A Social Service Focus
The 18 organizations include a mix of for-profits, nonprofits and hybrids. But they’re all social service-focused, working in such areas as workforce readiness, housing and services for previously incarcerated individuals. Six of them are in the Catholic Charities network. “Part of this experiment is a cross-pollination in which non-Catholic Charity participants can help the Catholic Charity participants, which are all non-profits, to learn more about entrepreneurial principles,” says Kreiner. It’s a big group: Most enterprises have two or three participants each.
Erica Plybeath, founder of MedHaul, is one of those participants. Her company, which she formally launched last year, books non-emergency transportation for people with special needs in low-income communities through an on-demand, Uber-like platform. “I want to make sure we have the proper tools and resources before we go out and raise our next funding round,” says Plybeath, who also hopes to develop her model for measuring impact. So far, she’s operating in about 10 cities in 30 states and is profitable.
Each organization meets weekly online for an hour-and-a half with Silicon Valley-area mentors. There also are monthly seminars for the whole cohort. “Our model is about having a trusted advisor accompany them through the curriculum and help them figure out ways to scale their impact,” says Kreiner.
Tweaking the Model
At the same time, through lessons learned during a three-day workshop held in the Bay area in July and work with other groups, Miller learned the usual model needed to be tweaked. “These organizations are used to getting an allocation of donated funding,” says Kreiner. “If you dive right into the business model, they can get lost.” There also is training for program leads to help them understand the budgeting process, an area they don’t generally engage in, as well as what Kreiner calls “cost per outcome.”
“We’ve found that the entrepreneurial spirit is there,” says Kreiner. “It just needed to be unleashed.”

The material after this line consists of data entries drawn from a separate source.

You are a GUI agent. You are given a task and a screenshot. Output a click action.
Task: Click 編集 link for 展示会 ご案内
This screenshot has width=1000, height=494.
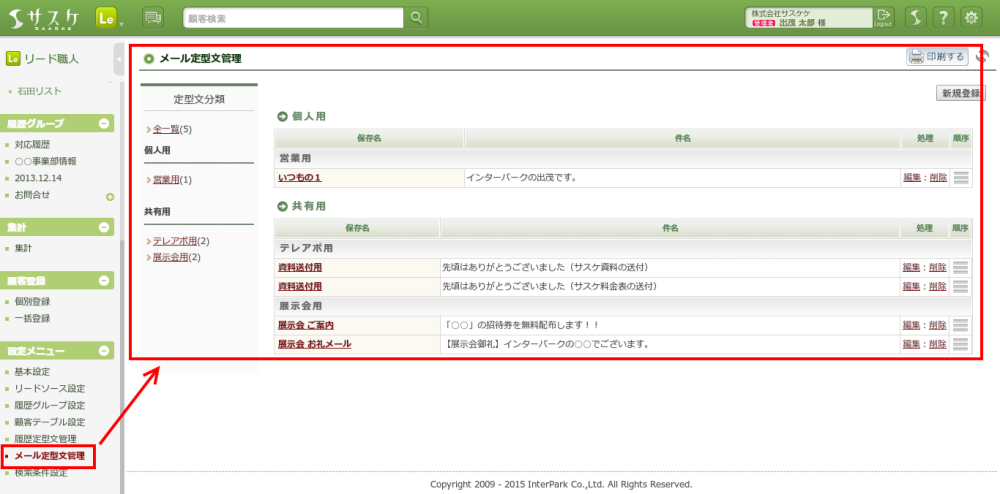[911, 325]
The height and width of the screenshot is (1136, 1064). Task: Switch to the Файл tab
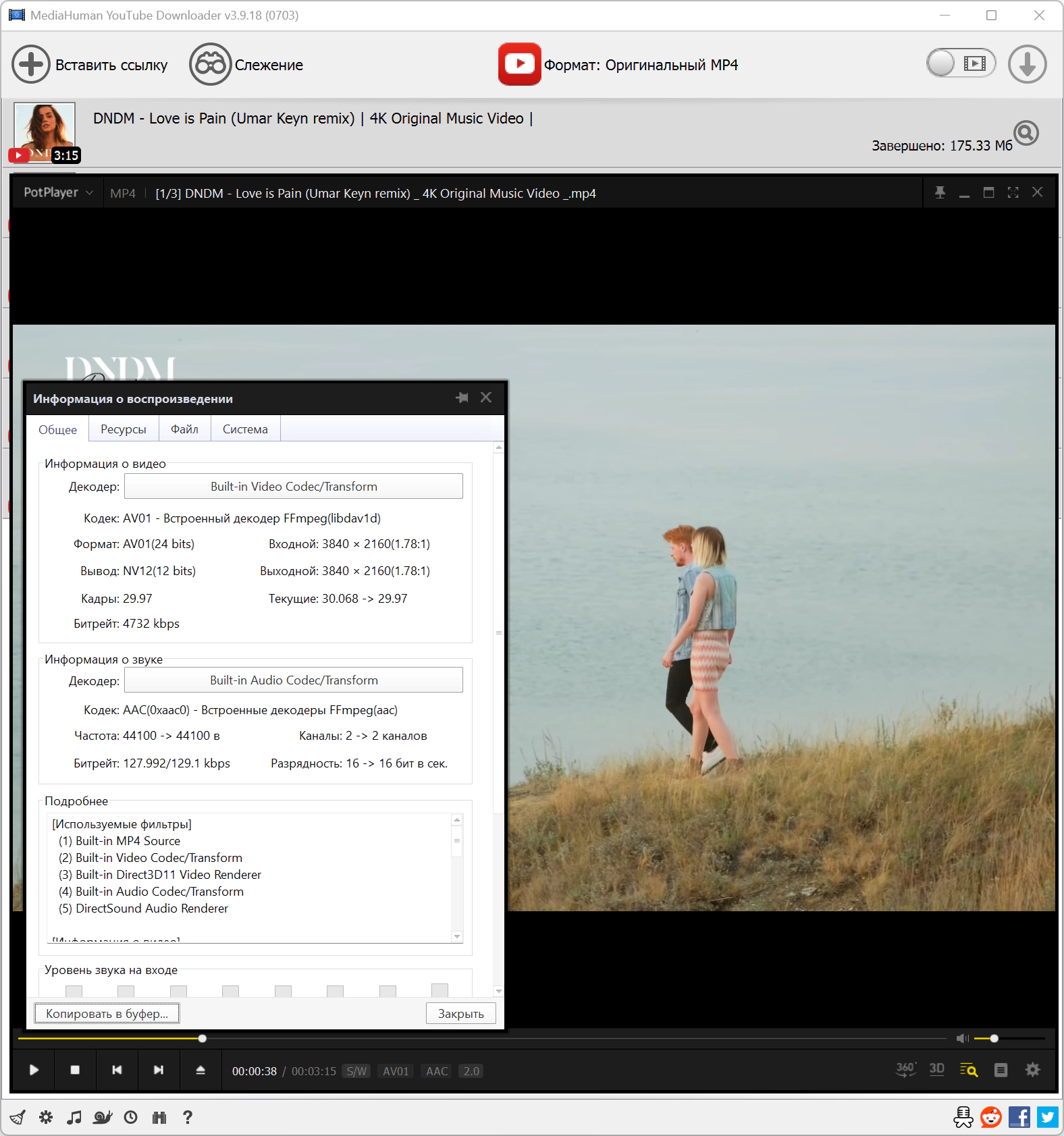(x=184, y=429)
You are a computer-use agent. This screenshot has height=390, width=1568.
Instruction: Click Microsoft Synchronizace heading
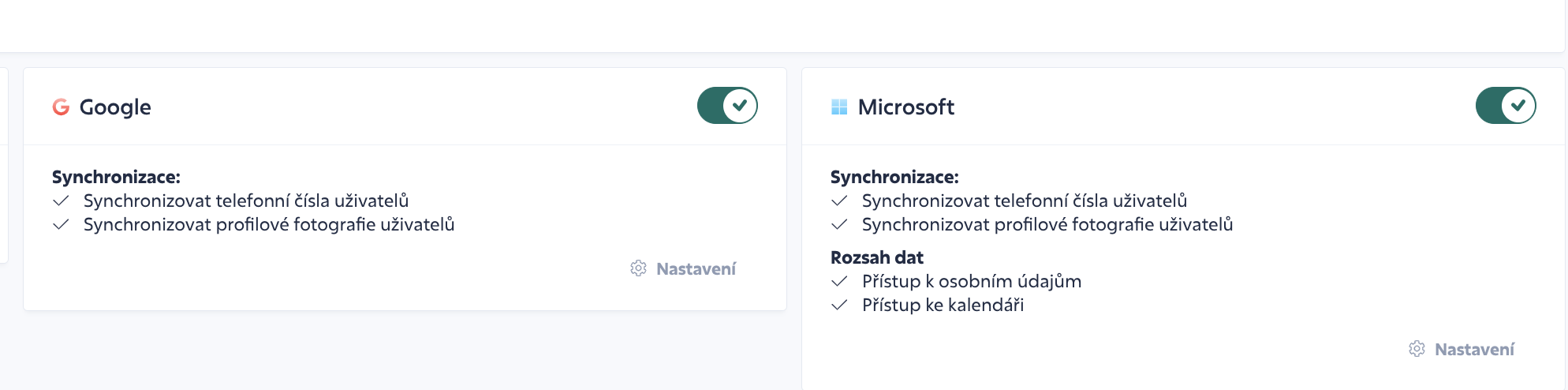[894, 177]
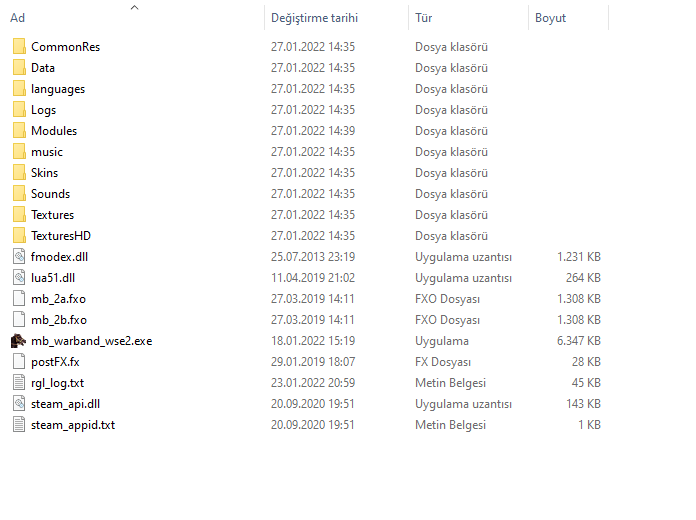
Task: Select the mb_2a.fxo file icon
Action: point(19,299)
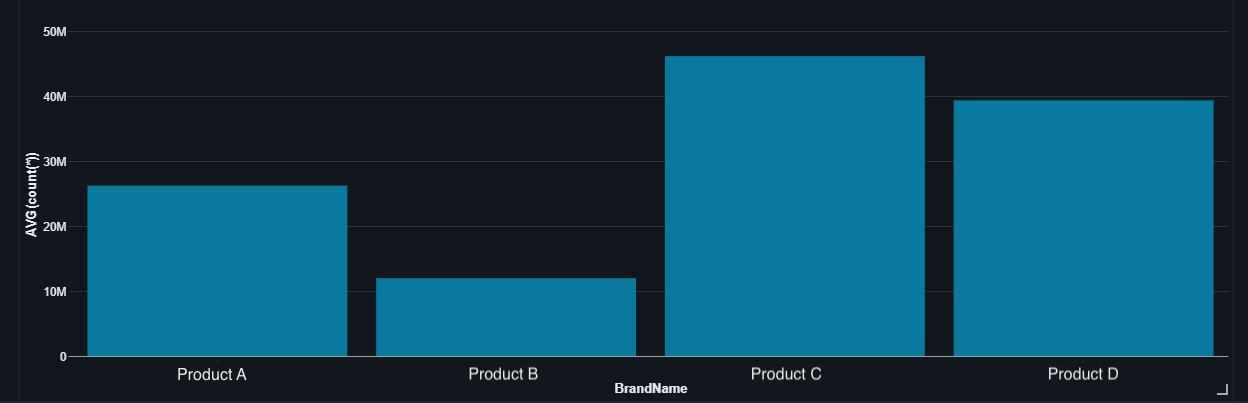Click the Product D axis label

coord(1083,375)
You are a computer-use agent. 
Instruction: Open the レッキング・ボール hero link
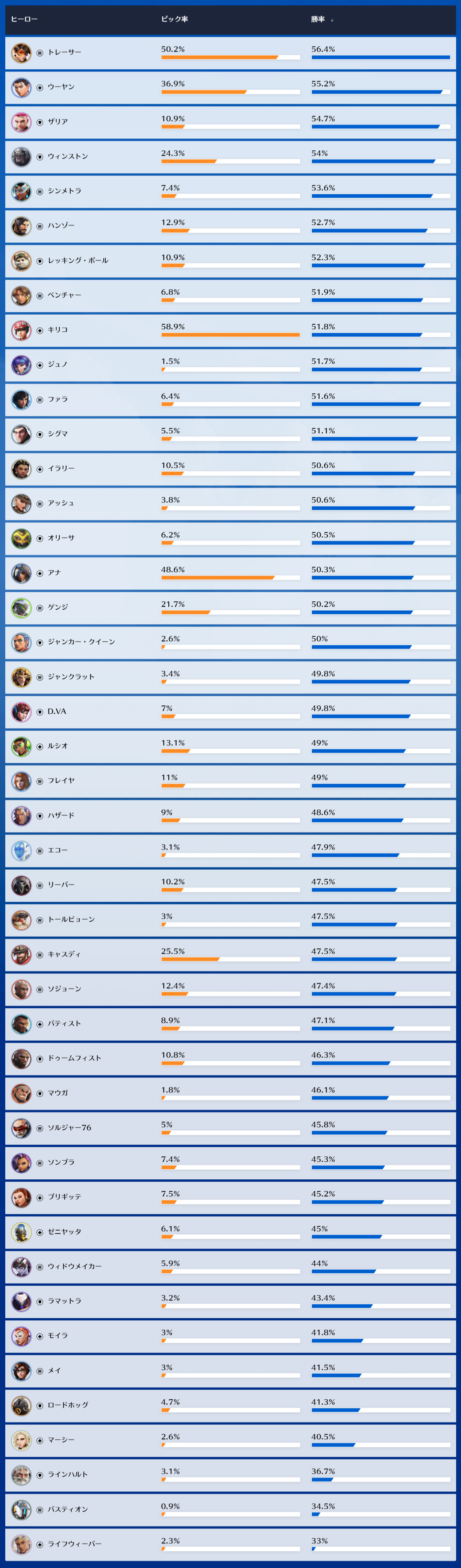coord(78,260)
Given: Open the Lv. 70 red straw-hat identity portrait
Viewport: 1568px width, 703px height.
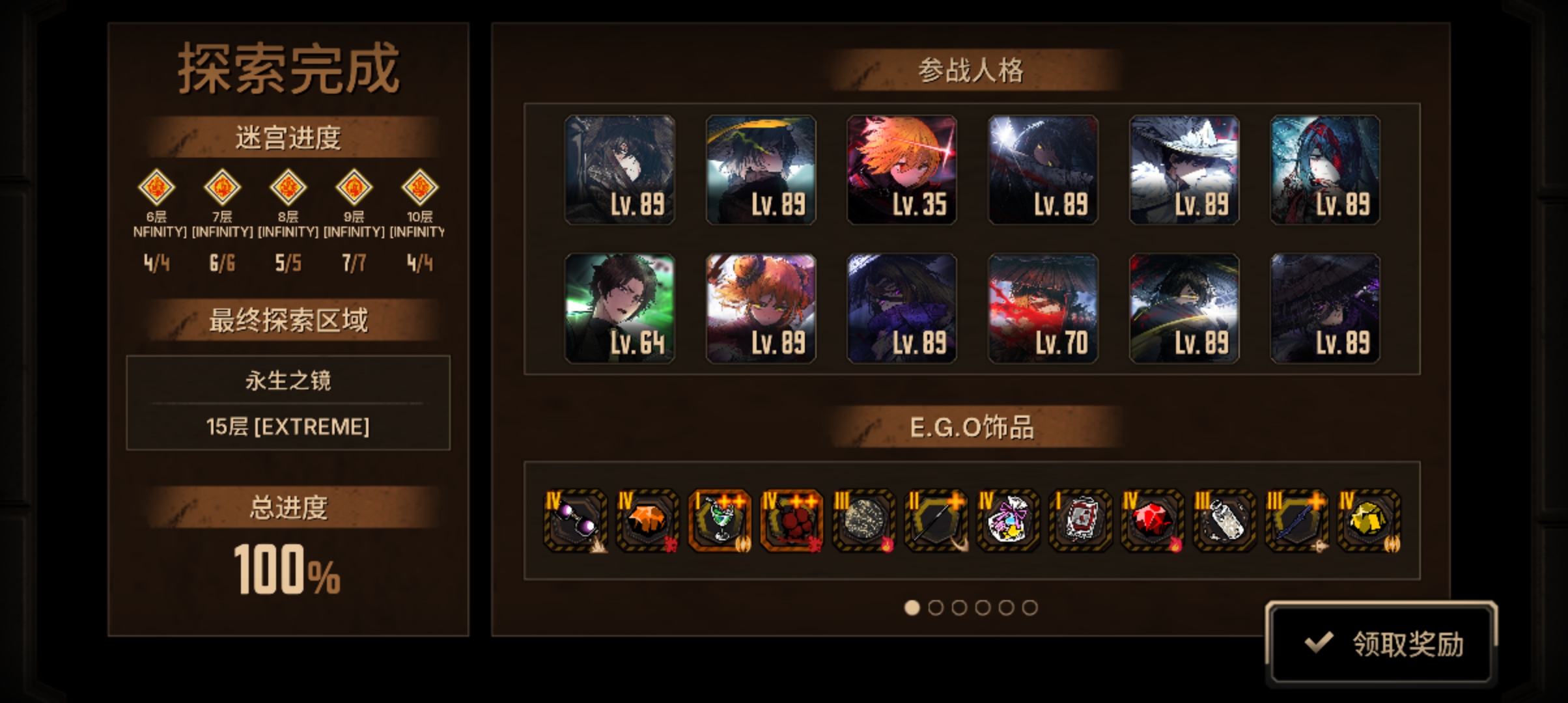Looking at the screenshot, I should pyautogui.click(x=1043, y=309).
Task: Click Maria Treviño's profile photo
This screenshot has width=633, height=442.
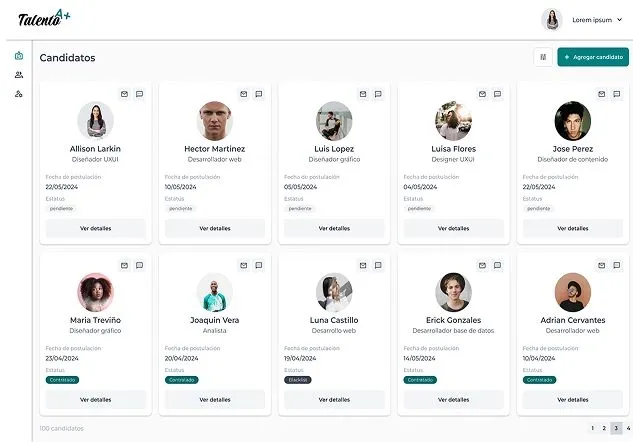Action: 95,292
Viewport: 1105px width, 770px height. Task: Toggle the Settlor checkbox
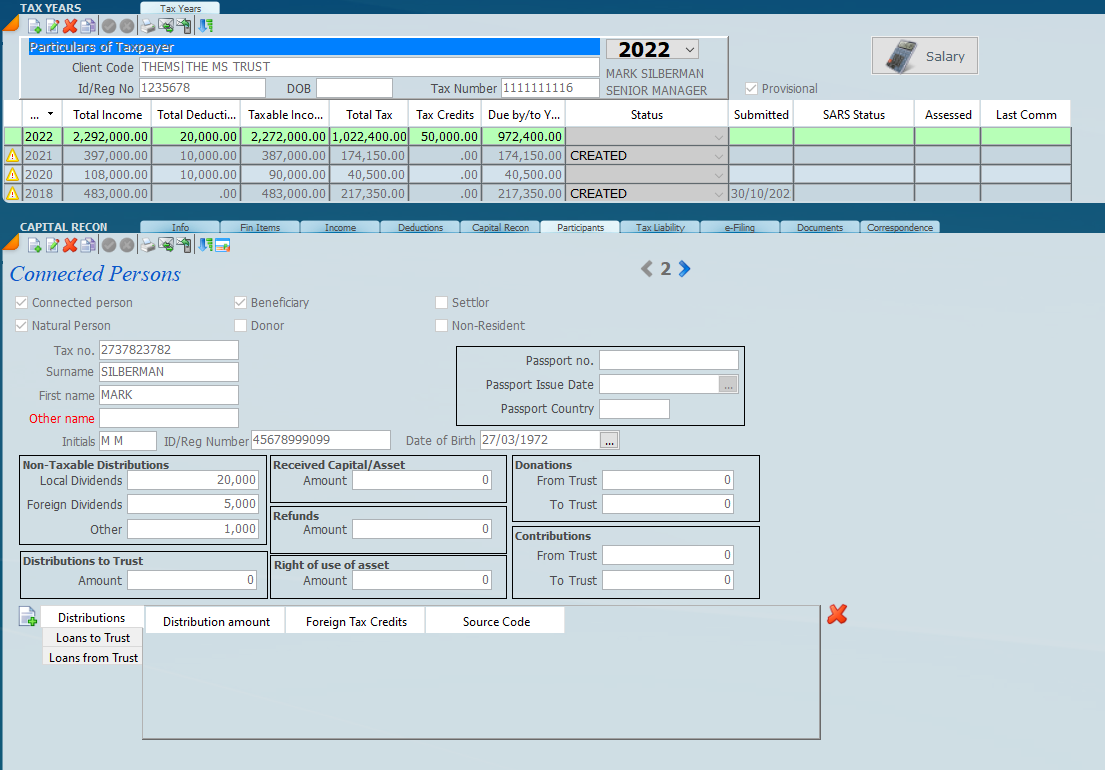442,302
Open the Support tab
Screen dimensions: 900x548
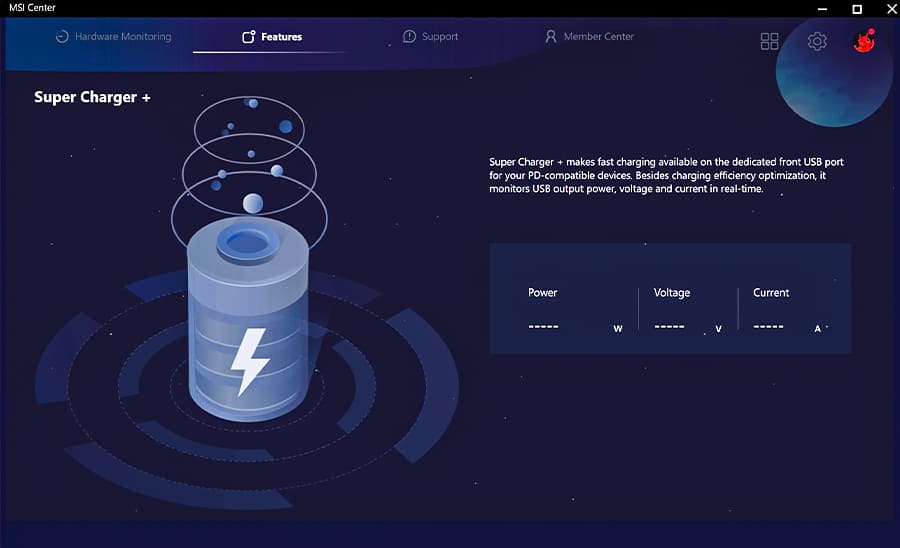pyautogui.click(x=439, y=37)
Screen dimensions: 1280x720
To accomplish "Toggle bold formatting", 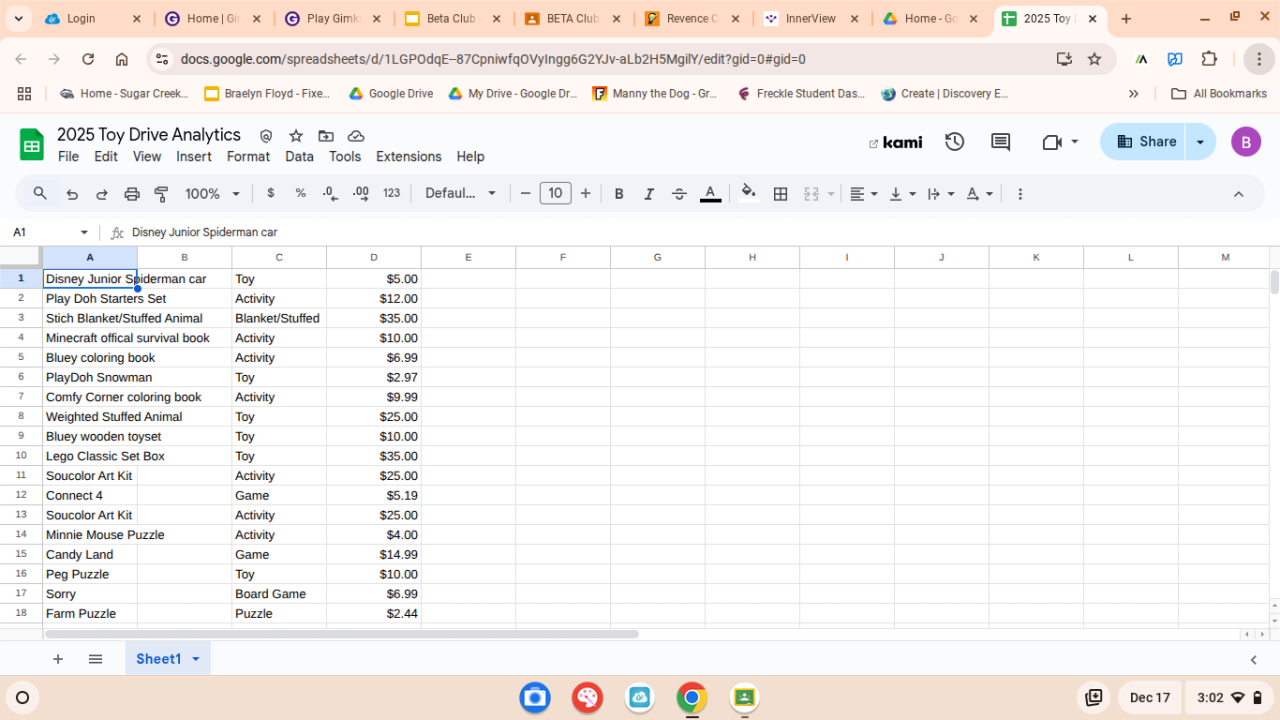I will [619, 194].
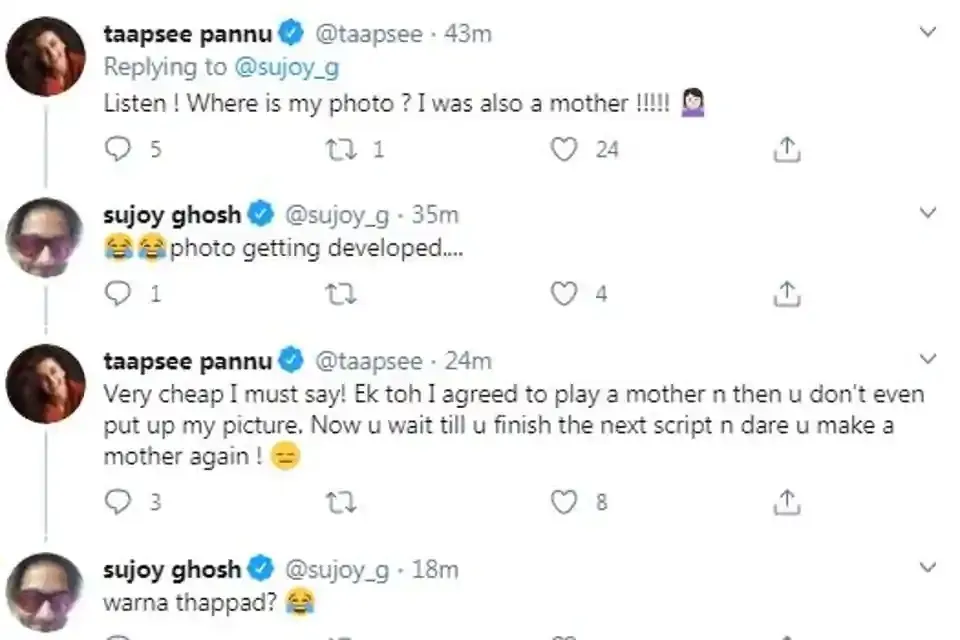Expand options menu on Sujoy's 35m tweet
The height and width of the screenshot is (640, 960).
point(928,213)
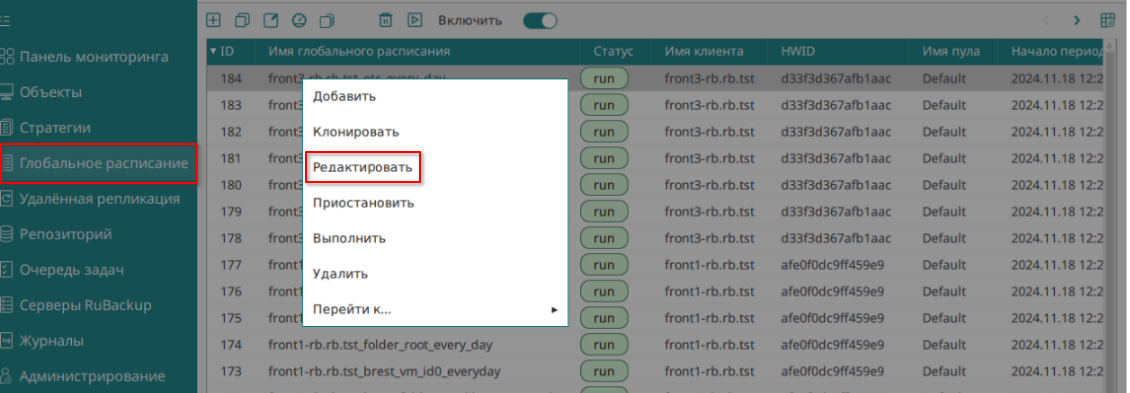Viewport: 1130px width, 393px height.
Task: Click the delete trash toolbar icon
Action: click(x=386, y=20)
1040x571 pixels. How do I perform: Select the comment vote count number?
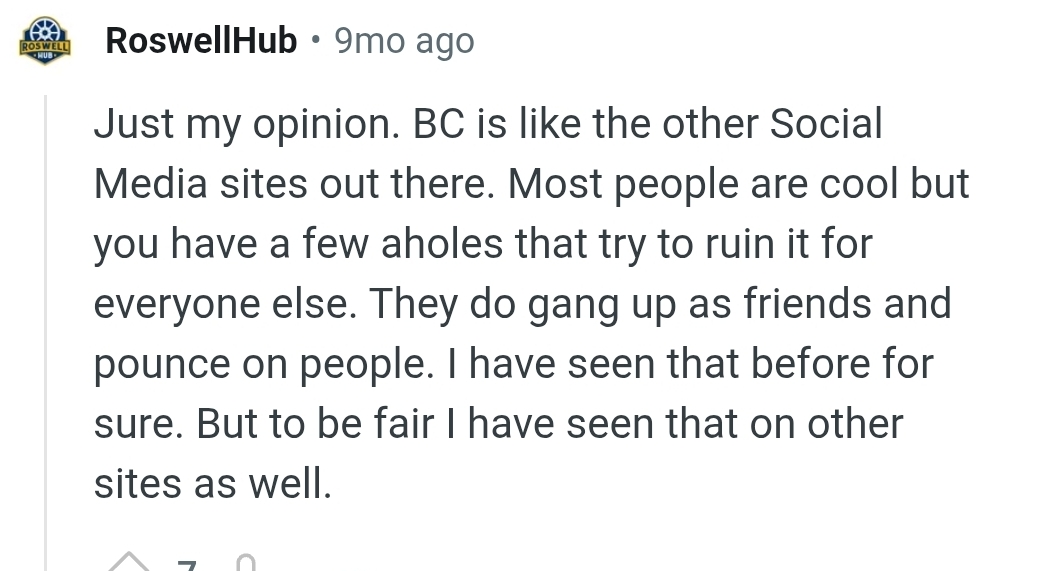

Miller also is working with other organizations to adopt and adapt the methodology in their own communities. Two years ago, for example, they teamed up with Innovation Works, which helps launch and expand social enterprises in Baltimore, according to Pamela Roussos, Miller’s chief innovation officer. “We wanted to see whether we could adapt our curriculum to a domestic urban market and help with hyper-local programs and people who really understand their neighborhoods,” she says.